• **阅读摘录**:
☆ ☆ ☆ ☆

首页 > 代码库 > pig进阶

pig进阶

一个练习:

1、student表
1:zhangsan:boy:12:compute
3:lisi:boy:32:math
2:xiaoli:girl:23:meish
模式:
A = load ‘student‘ using PigStorage(‘:‘) as (sno:chararray,sname:chararray,ssex:chararray,sage:int,sdept:chararray);
2、课程表(课程名,课程号,先修课程号,学分)
01,English,,4
02,Data structure,05,2
03,DataBase,02,2
04,DB design,03,3
05,C languange,,3
06,Pricinples of NetWork,07,3
07,OS,05,3

模式:
Course(cno:chararray,cname:chararray,cpno:chararray,ccredit:int)
3、学生和课程表对应的选课表(学号,课程号,成绩)
1,01,92
1,03,84
2,01,23
3,05,23
2,05,89
1,04,90
模式:
SC(sno:chararray,cno:chararray,grade:int)

---------------
1、计算每个学生的平均成绩
 1、加载学生表和选课表
 2、对学生表和选课表通过学号进行连接
 3、基于学号对连接生成的表进行分组
 4、计算平均成绩

-- load
A = load ‘/input/student‘ using PigStorage(‘:‘) as (sno:chararray,sname:chararray,ssex:chararray,sage:int,sdept:chararray);
B = load ‘/input/course‘ using PigStorage(‘,‘) as(cno:chararray,cname:chararray,ccredit:int);
C = load ‘/input/SC‘ using PigStorage(‘,‘) as(sno:chararray,cno:chararray,grade:int);
-- join
D = join A by sno,C by sno;
-- group
E = foreach D generate A::sno,sname,grade;
F = group E by (sno,sname);
-- avg
G = foreach F generate group.sname,(SUM(E.grade)/COUNT(E)); -- 此处COUNT可以运行

2、找出不及格成绩的学生(姓名,课程名,成绩)

☆ ☆ ☆ ☆

• **已存数据**:
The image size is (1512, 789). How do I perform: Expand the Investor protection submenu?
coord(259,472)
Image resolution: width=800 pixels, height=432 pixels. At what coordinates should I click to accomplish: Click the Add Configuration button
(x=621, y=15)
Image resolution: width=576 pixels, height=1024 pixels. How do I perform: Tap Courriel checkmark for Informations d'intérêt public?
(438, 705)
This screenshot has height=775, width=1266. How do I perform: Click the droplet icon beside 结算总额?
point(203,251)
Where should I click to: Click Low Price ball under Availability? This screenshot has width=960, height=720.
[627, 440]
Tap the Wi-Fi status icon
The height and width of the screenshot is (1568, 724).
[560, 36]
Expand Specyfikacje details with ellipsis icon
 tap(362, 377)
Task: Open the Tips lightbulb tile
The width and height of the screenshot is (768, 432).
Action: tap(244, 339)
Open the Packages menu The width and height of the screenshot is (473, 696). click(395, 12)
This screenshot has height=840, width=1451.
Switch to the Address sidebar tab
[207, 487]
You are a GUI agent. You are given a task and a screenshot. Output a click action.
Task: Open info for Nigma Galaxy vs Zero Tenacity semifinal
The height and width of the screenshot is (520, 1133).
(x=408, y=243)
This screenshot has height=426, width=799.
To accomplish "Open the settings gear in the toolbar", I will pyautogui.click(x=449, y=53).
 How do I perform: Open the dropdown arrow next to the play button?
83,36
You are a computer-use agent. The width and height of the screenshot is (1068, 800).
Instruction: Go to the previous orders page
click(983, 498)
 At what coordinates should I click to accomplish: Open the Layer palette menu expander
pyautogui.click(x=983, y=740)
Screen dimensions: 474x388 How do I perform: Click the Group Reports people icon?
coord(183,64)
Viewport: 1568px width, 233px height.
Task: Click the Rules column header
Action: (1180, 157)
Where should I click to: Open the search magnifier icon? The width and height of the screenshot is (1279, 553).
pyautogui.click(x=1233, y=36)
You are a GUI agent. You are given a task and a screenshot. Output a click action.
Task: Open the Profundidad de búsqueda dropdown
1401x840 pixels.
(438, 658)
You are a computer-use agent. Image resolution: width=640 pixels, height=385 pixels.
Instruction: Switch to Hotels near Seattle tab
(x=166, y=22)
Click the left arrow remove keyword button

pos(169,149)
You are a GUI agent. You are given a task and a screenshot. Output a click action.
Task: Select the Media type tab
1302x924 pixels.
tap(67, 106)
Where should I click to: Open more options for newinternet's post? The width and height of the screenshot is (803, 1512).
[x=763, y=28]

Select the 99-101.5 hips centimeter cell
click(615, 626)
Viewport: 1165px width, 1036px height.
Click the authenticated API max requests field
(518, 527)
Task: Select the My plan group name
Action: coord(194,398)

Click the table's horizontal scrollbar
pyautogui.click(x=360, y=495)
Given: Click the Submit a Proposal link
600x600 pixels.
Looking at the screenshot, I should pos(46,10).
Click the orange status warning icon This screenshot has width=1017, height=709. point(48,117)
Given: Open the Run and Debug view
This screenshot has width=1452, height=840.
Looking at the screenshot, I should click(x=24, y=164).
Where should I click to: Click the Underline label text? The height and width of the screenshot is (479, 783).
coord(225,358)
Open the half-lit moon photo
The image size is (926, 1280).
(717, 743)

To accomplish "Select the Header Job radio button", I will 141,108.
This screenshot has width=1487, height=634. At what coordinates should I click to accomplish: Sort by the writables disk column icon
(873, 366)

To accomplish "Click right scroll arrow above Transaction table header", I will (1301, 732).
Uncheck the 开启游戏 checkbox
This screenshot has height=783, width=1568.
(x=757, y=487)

☆ ☆ ☆ ☆

• **练习题目 1**: 在这篇 Pig 练习里,加载学生表时用的是什么分隔符?
• **练习题目 2**: 这篇 Pig 练习列出了计算每个学生平均成绩的步骤,请按顺序全部写出来。

• **完整回答 1**: 冒号(':')。

• **完整回答 2**:
1. 加载学生表和选课表
2. 对学生表和选课表通过学号进行连接
3. 基于学号对连接生成的表进行分组
4. 计算平均成绩